Después de cursar los estudios propios del tiempo, Ascanio
fue militar. Pero una enfermedad diagnosticada por los médicos como
lepra va a cambiar el curso de su vida; por el peligro de contagio le han
abandonado los amigos; la soledad y el miedo a la muerte le lleva a levantar
los ojos al cielo y, como suele suceder en estos casos límite, llegó
la hora de las grandes promesas: si cura de la enfermedad, dedicará
a Dios el resto de sus días.
Y así fue. Nobleza obliga. Curado, marcha a Nápoles
y pide la admisión en la cofradía de los Bianchi, los Blancos,
que se ocupan de prestar atención caritativa a los enfermos, a los
no pocos que están condenados a galera y a los presos de las cárceles.
El sacerdote Adorno, otro hombre con barruntos a lo divino
y pieza clave en la vida de Caracciolo, ha pedido también la admisión
en la cofradía de los Blancos. En compañía de un tercero,
también pariente de Ascanio y con su mismo nombre, se reúnen
durante cuarenta días en la abadía de los camandulenses, cerca
de Nápoles, para redactar los estatutos de la fundación que
pretenden poner en marcha porque quieren hacer algo por la Iglesia.

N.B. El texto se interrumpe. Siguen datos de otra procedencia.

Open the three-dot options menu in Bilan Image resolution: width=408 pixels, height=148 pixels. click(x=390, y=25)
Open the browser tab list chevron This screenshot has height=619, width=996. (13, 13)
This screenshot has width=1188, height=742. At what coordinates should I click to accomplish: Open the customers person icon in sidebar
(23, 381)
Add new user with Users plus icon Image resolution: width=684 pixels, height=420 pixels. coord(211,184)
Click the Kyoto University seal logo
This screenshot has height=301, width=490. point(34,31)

Sixto V aprobará la nueva Orden en Roma y la llamará
de los «Clérigos menores»; además de los tres votos
comunes a la vida religiosa se añade un cuarto voto consistente en
la renuncia a admitir dignidades eclesiásticas. La terna de los fundadores
constituye tres primeros socios. A partir de la profesión hecha en
Nápoles, Ascanio se llamará ya Francisco. Pronto se les unen
otros diez clérigos, con idénticas ansias de santidad y que
desprecian frontalmente los honores, esa búsqueda de grandeza que tanto
daño ha hecho a la Iglesia en el tiempo del Renacimiento. Ahora se
reparten los días para mantener entre todos un ayuno continuo y se
distribuyen las horas del día y de la noche para mantener permanente
la adoración al Santísimo Sacramento.
Hace falta fundar en España pero Felipe II no les da
facilidades. Piensa el rey que hay demasiados frailes en el Imperio y ha dictado
normas al respecto. Regresando a Roma, insisten en el intento, consiguen nueva
confirmación del papa Gregorio XVI para cambiar los ánimos de
Felipe II. Ahora muere Adorno y Francisco Caracciolo es nombrado General.

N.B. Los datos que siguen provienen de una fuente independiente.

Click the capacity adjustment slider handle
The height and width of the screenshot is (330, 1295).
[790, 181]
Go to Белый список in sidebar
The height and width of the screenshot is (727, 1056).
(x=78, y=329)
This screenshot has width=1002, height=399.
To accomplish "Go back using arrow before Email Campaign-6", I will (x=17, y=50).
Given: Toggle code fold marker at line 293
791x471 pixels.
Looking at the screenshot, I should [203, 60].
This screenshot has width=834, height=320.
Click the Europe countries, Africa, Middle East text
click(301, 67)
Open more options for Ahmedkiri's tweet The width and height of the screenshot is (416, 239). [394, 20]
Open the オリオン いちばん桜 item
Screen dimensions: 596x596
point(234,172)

Nuevo intento hay en el Escorial, con mejor éxito, pero hubo borrasca
de clérigos en Madrid, con suspenso. El papa Clemente VIII intercede
y recomienda desde Roma y llegan mejores tiempos con el rey Felipe III. En
Valladolid consiguió fundar casa y en Alcalá montó un
colegio que sirviera para la formación de sus «Clérigos
Regulares Menores». Siguen otras fundaciones también en Roma
y Nápoles.
La fuerte actividad obedece a un continuo querer la voluntad
divina a la que no se resistió ni siquiera protestó cuando las
incomprensiones y enredos de los hombres se hicieron patentes. Vive pobre
y humilde fiel a su compromiso. Siempre se mostró delicado con los
enfermos y generoso con los pobres. Llama la atención su espíritu
de penitencia con ayunos y mortificaciones que se impone a sí mismo.
Pidió se admitiese su renuncia al gobierno para dedicarse a la oración
y, aceptada, eligió para vivir el hueco de la escalera de la casa que
desde entonces es el único testigo mudo de su oración y penitencia.
El amor a Jesucristo fue tan grande que a veces es suficiente la mirada a
un crucifijo para entrar en éxtasis y el pensamiento elevado a la
Virgen María le trae a los ojos lágrimas de ternura.
Cuando sólo tiene 44 años, murió en Nápoles
el 4 de junio de 1608, con los nombres de Jesús y de María en
la boca. El papa Pío VII lo canonizó en 1807. Su cuerpo se
conserva en la iglesia de Santa María la Mayor de Nápoles y
la iconografía muestra a Francisco Caracciolo con una Custodia en la
mano, como símbolo del amor que tuvo a la Eucaristía y que debe
mantener su Orden para ser fiel hasta el fin del tiempo.